SUPPLIED ENTRIES:

+ + + +

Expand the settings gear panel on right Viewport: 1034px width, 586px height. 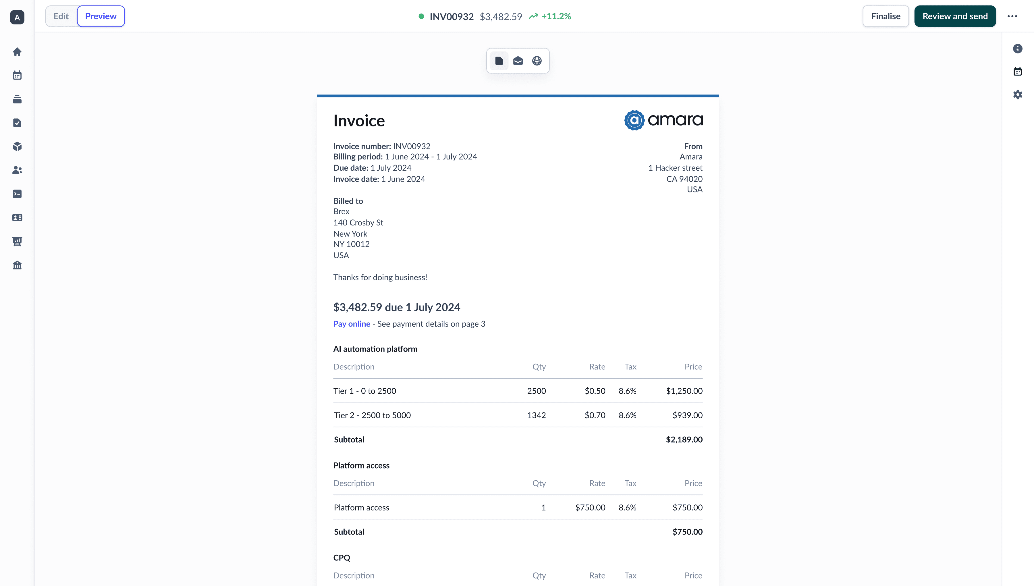pyautogui.click(x=1018, y=95)
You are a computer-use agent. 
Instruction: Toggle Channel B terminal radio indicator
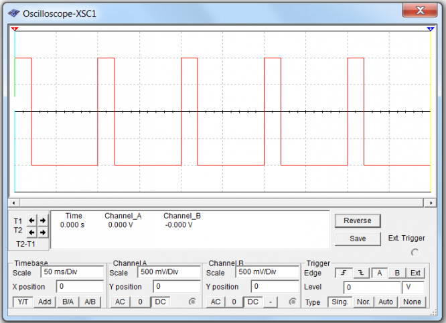point(293,302)
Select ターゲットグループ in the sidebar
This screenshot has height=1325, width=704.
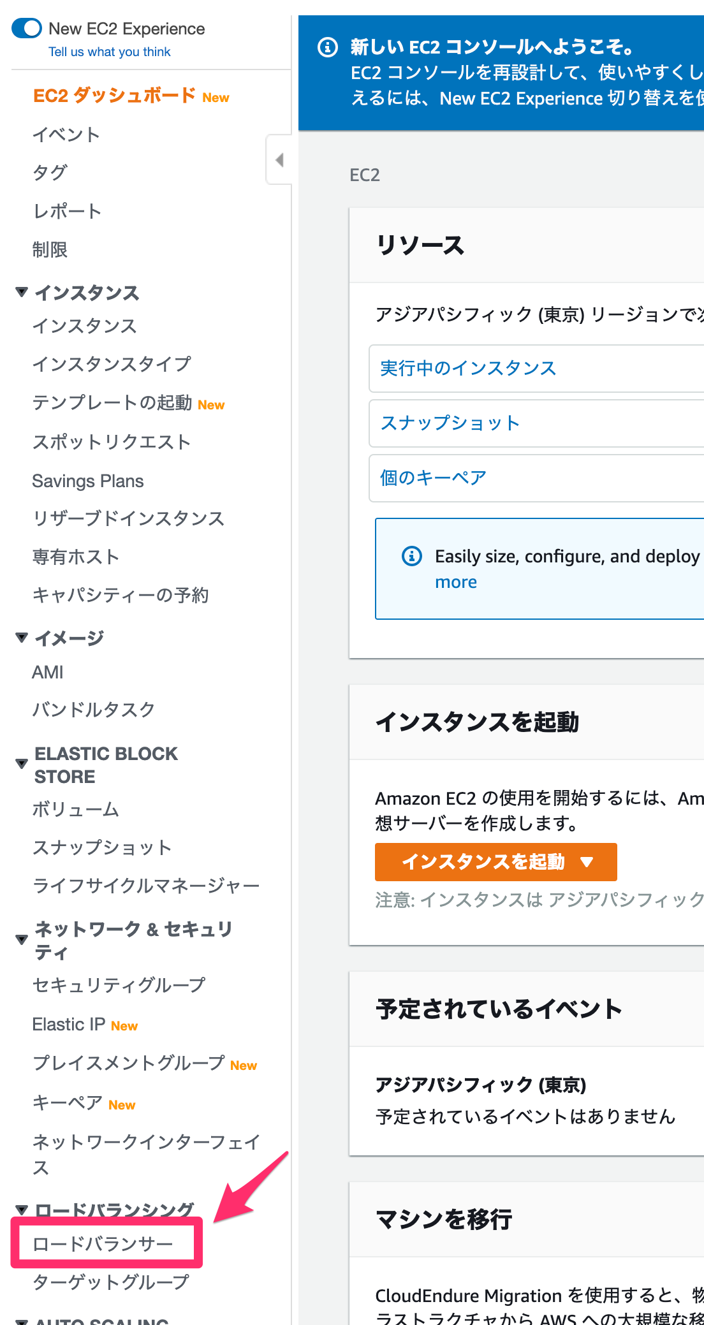coord(110,1282)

+ + + +

WHAT THE EXERCISE ASKS:
Locate the line containing "Instruction: Toggle Channel" in the material above, then repeat it and every later line exactly, with no pictures.

SOLUTION BELOW:
Instruction: Toggle Channel B terminal radio indicator
point(293,302)
Select ターゲットグループ in the sidebar
This screenshot has height=1325, width=704.
coord(110,1282)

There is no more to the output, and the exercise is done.